Ahrentzen and Dearborn’s project will assess how states are using incentives and other program criteria to advance healthier housing for low-income and vulnerable populations. They will focus on how state housing policies—specifically, approaches to using low-income housing tax credits—address characteristics of the built environment at the scales of neighborhood and individual housing units. They aim to gain a better understanding of how application of these credits can prompt design and construction of healthier affordable housing.
Dearborn’s research focuses on the mutual interaction of people and their environments, particularly the relationship between residential environments and cultural change. Her work and courses address issues of social justice, equity among minority peoples, engaging physical, social, economic, and political aspects of the environment to address human health and wellbeing as well as the preservation of cultural heritage. She is former chair of the School of Architecture’s Health and Well-being Program Area, and she currently leads a multidisciplinary faculty team from the University of Illinois at Urbana-Champaign that last year was named an inaugural member of the American Institute of Architects’ Design and Health Research Consortium.

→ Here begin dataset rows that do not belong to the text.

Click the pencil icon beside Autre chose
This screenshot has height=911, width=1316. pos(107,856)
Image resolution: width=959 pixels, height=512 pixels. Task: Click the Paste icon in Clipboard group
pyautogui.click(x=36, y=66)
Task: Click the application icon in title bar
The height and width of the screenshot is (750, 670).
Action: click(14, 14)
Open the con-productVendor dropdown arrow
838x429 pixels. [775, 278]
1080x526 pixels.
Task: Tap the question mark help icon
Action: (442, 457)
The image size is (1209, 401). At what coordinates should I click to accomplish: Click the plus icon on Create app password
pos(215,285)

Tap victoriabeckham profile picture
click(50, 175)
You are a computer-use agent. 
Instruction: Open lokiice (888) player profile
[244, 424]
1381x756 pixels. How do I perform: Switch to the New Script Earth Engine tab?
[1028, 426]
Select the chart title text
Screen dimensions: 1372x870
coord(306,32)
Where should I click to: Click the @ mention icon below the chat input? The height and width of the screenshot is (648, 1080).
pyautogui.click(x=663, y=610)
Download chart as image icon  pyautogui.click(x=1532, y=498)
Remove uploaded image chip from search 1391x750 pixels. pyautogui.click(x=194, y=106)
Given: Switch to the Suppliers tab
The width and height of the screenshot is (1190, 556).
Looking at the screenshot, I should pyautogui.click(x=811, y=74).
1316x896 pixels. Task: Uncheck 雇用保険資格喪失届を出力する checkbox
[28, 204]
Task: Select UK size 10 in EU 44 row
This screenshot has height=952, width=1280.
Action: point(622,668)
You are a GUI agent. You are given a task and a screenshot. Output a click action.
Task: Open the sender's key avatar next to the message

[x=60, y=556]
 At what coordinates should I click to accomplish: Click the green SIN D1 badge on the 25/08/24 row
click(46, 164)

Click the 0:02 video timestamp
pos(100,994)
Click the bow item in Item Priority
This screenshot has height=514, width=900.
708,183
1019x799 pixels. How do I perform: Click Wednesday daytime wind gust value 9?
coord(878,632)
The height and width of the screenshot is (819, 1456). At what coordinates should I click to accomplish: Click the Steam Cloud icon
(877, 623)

This research project exemplifies how School of Architecture faculty and students approach society’s challenges by searching for solutions at the intersection of research and design. Grounded in a legacy of educational excellence stretching back nearly 150 years, the school has grown to engage design research and instruction across a range of scales and in a number of interrelated areas, principally environmental stewardship, urbanization, building performance, fabrication, technological change, and health. With a curriculum that motivates achievement of technically rigorous design, the school’s graduates are positioned to take leading roles in the profession of architecture and allied fields.